---------- Exercise materials

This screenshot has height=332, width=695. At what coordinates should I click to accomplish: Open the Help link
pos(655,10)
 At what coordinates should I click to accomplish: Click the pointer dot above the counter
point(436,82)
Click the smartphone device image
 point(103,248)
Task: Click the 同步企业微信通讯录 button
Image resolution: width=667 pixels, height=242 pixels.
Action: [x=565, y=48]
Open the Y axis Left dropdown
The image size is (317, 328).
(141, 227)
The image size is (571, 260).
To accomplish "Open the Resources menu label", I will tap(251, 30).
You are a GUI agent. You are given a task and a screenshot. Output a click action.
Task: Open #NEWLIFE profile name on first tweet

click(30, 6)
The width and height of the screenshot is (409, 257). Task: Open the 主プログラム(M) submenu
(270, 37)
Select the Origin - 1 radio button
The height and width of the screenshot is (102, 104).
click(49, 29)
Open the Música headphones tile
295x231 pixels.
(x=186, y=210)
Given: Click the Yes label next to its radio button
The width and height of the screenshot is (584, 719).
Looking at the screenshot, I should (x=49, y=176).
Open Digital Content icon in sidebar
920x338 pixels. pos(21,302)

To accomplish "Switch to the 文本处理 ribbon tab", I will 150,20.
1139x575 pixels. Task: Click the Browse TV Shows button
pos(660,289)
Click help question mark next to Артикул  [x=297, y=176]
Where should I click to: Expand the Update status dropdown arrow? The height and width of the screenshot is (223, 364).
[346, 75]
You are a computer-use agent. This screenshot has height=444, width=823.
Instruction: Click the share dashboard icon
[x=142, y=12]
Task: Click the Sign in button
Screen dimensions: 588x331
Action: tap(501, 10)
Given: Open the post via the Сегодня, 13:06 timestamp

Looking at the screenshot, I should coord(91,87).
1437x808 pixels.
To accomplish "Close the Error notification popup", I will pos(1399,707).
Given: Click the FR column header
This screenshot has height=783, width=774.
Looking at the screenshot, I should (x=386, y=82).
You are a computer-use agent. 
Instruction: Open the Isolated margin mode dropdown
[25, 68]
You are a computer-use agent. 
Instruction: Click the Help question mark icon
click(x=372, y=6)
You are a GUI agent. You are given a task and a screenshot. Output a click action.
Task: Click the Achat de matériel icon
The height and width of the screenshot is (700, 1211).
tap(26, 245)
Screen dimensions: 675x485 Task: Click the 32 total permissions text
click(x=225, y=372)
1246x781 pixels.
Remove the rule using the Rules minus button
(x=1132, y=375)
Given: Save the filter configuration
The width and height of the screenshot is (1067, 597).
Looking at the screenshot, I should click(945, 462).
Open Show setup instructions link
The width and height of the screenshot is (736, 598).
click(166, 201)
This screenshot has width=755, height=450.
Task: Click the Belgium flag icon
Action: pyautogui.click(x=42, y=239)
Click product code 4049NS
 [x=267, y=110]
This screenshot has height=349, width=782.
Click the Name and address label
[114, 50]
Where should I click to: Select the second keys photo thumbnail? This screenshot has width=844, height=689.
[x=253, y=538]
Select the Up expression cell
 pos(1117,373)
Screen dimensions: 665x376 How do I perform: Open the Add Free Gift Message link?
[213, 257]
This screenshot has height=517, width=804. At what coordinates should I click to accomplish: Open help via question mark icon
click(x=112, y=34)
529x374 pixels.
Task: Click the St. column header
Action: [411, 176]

--------------------

## Exercise
Please write out the whole listing again, swapping "Instruction:" for "Goal:" everywhere it occurs and keeping everything else the same.

## Result
This screenshot has height=332, width=695. At what coordinates should I click to accomplish: Open the Help link
pos(655,10)
 At what coordinates should I click to accomplish: Click the pointer dot above the counter
point(436,82)
Click the smartphone device image
 point(103,248)
Task: Click the 同步企业微信通讯录 button
Image resolution: width=667 pixels, height=242 pixels.
Action: [x=565, y=48]
Open the Y axis Left dropdown
The image size is (317, 328).
(141, 227)
The image size is (571, 260).
To accomplish "Open the Resources menu label", I will tap(251, 30).
You are a GUI agent. You are given a task and a screenshot. Output a click action.
Task: Open #NEWLIFE profile name on first tweet

click(30, 6)
The width and height of the screenshot is (409, 257). Task: Open the 主プログラム(M) submenu
(270, 37)
Select the Origin - 1 radio button
The height and width of the screenshot is (102, 104).
click(49, 29)
Open the Música headphones tile
295x231 pixels.
(x=186, y=210)
Given: Click the Yes label next to its radio button
The width and height of the screenshot is (584, 719).
Looking at the screenshot, I should (x=49, y=176).
Open Digital Content icon in sidebar
920x338 pixels. pos(21,302)

To accomplish "Switch to the 文本处理 ribbon tab", I will 150,20.
1139x575 pixels. Task: Click the Browse TV Shows button
pos(660,289)
Click help question mark next to Артикул  [x=297, y=176]
Where should I click to: Expand the Update status dropdown arrow? The height and width of the screenshot is (223, 364).
[346, 75]
You are a computer-use agent. This screenshot has height=444, width=823.
Goal: Click the share dashboard icon
[x=142, y=12]
Task: Click the Sign in button
Screen dimensions: 588x331
Action: tap(501, 10)
Given: Open the post via the Сегодня, 13:06 timestamp

Looking at the screenshot, I should coord(91,87).
1437x808 pixels.
To accomplish "Close the Error notification popup", I will pos(1399,707).
Given: Click the FR column header
This screenshot has height=783, width=774.
Looking at the screenshot, I should (x=386, y=82).
You are a computer-use agent. 
Goal: Open the Isolated margin mode dropdown
[25, 68]
You are a computer-use agent. 
Goal: Click the Help question mark icon
click(x=372, y=6)
You are a GUI agent. You are given a task and a screenshot. Output a click action.
Task: Click the Achat de matériel icon
The height and width of the screenshot is (700, 1211).
tap(26, 245)
Screen dimensions: 675x485 Task: Click the 32 total permissions text
click(x=225, y=372)
1246x781 pixels.
Remove the rule using the Rules minus button
(x=1132, y=375)
Given: Save the filter configuration
The width and height of the screenshot is (1067, 597).
Looking at the screenshot, I should click(945, 462).
Open Show setup instructions link
The width and height of the screenshot is (736, 598).
click(166, 201)
This screenshot has width=755, height=450.
Task: Click the Belgium flag icon
Action: pyautogui.click(x=42, y=239)
Click product code 4049NS
 [x=267, y=110]
This screenshot has height=349, width=782.
Click the Name and address label
[114, 50]
Where should I click to: Select the second keys photo thumbnail? This screenshot has width=844, height=689.
[x=253, y=538]
Select the Up expression cell
 pos(1117,373)
Screen dimensions: 665x376 How do I perform: Open the Add Free Gift Message link?
[213, 257]
This screenshot has height=517, width=804. At what coordinates should I click to accomplish: Open help via question mark icon
click(x=112, y=34)
529x374 pixels.
Task: Click the St. column header
Action: [411, 176]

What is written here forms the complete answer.